#### What is asked:
Output the lines of the data below as a JSON list of strings, one string per line, with blank lines dropped. Leave the pictures out of the answer.

#### Rows showing where targets appear:
* BEGIN *

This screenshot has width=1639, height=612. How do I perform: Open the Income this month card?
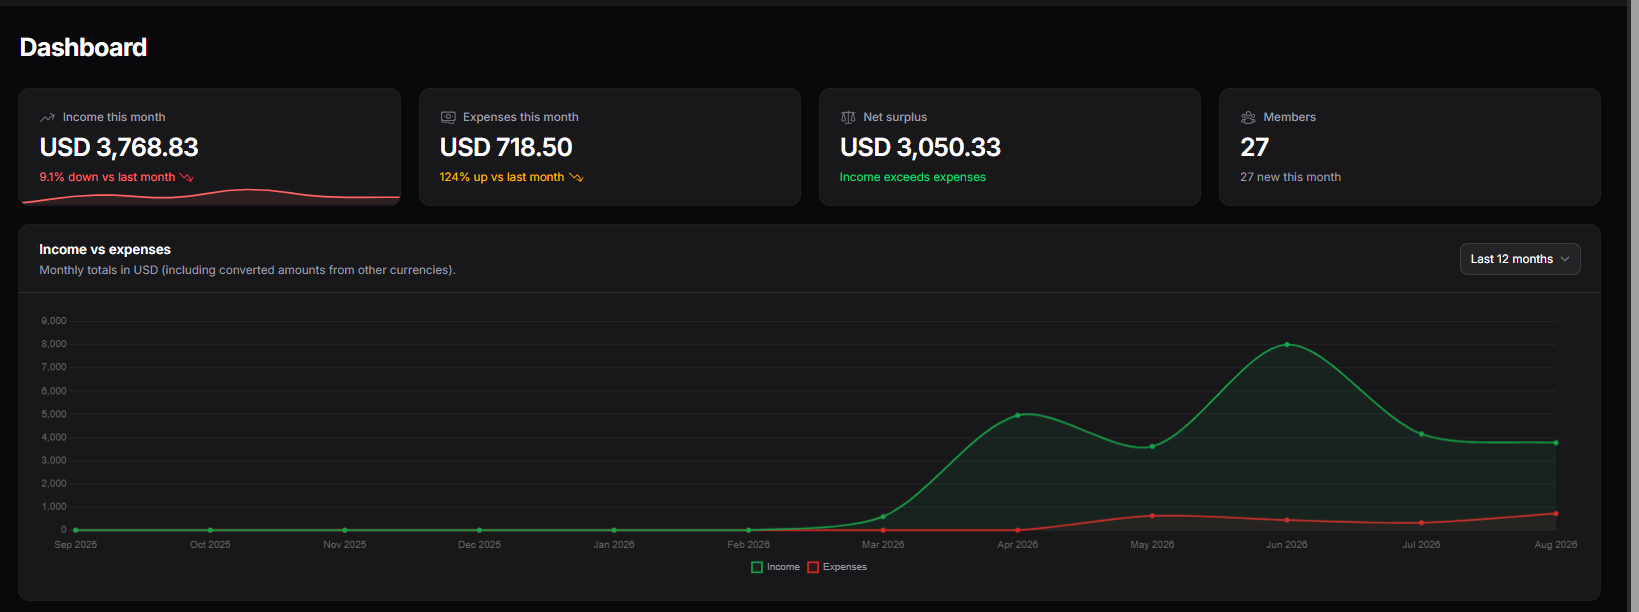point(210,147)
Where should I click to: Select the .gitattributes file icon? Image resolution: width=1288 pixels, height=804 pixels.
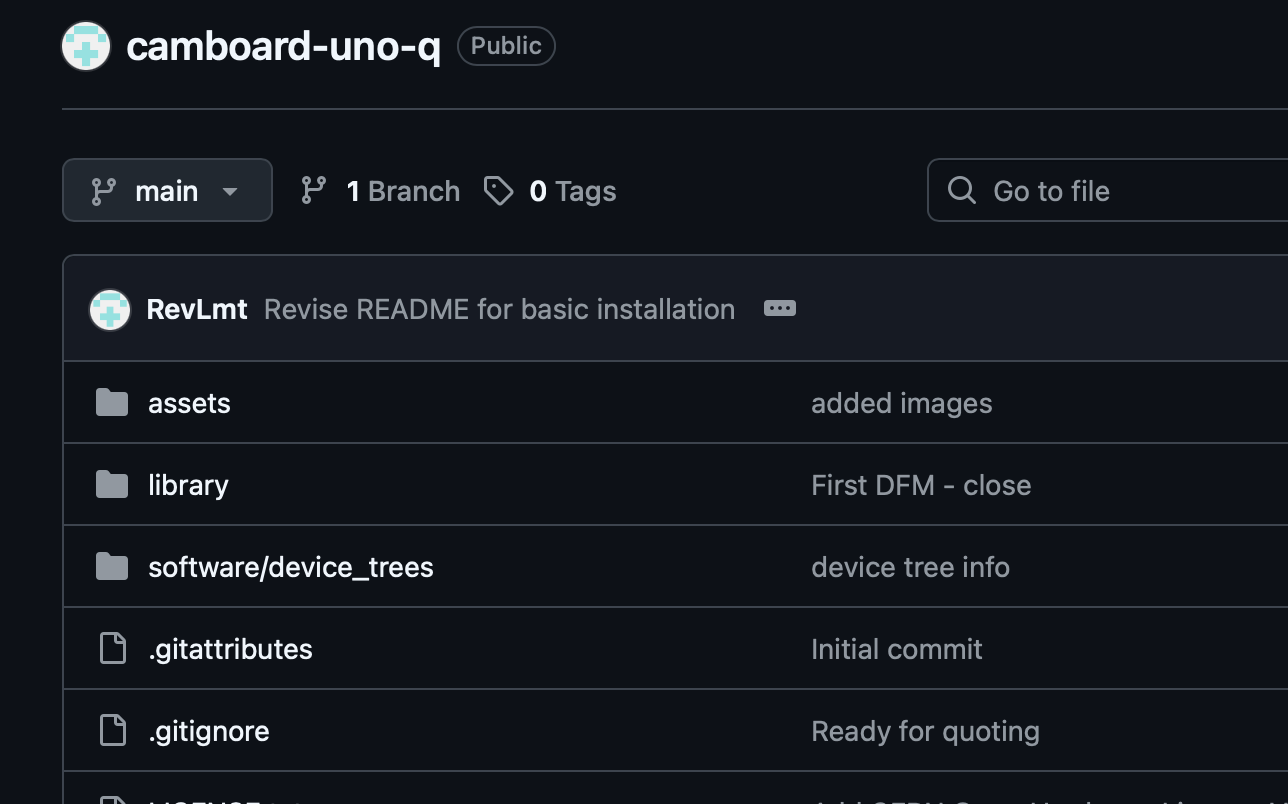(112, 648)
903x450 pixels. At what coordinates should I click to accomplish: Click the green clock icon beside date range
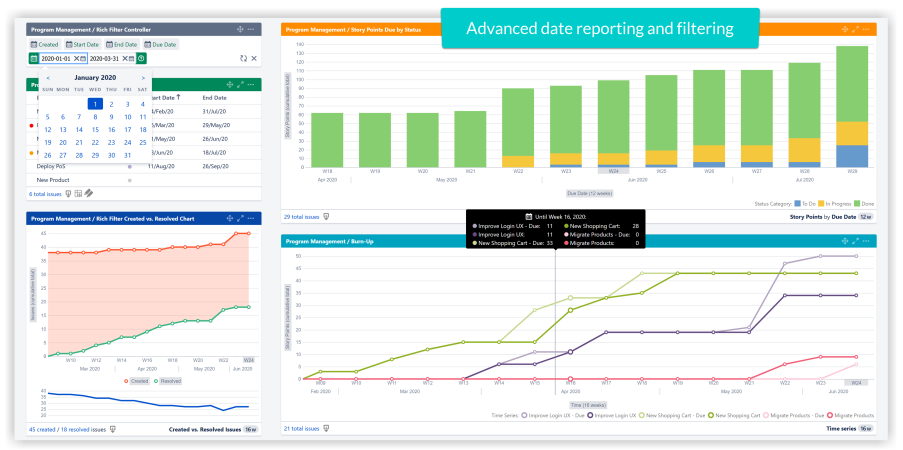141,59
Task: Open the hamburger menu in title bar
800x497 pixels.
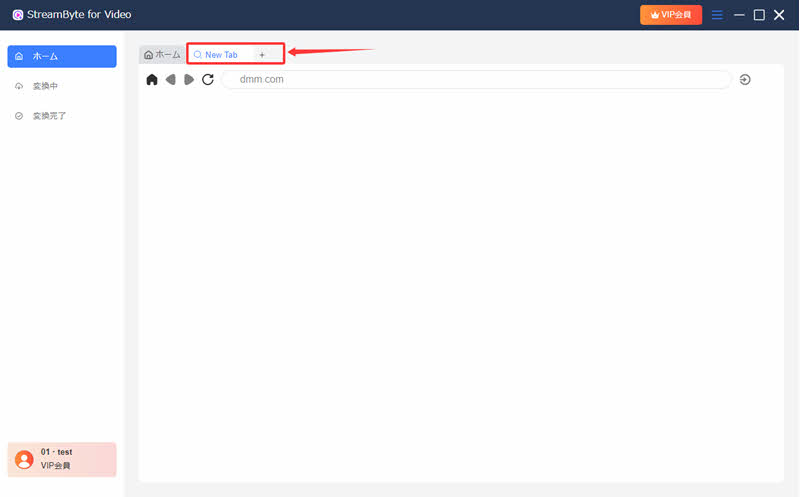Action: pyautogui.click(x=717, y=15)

* END *

#### Task response:
[
  "This screenshot has width=1639, height=612. How do I perform: Open the Income this month card?",
  "point(210,147)",
  "Where should I click to: Select the .gitattributes file icon? Image resolution: width=1288 pixels, height=804 pixels.",
  "(112, 648)",
  "903x450 pixels. At what coordinates should I click to accomplish: Click the green clock icon beside date range",
  "141,59",
  "Task: Open the hamburger menu in title bar",
  "800x497 pixels.",
  "Action: pyautogui.click(x=717, y=15)"
]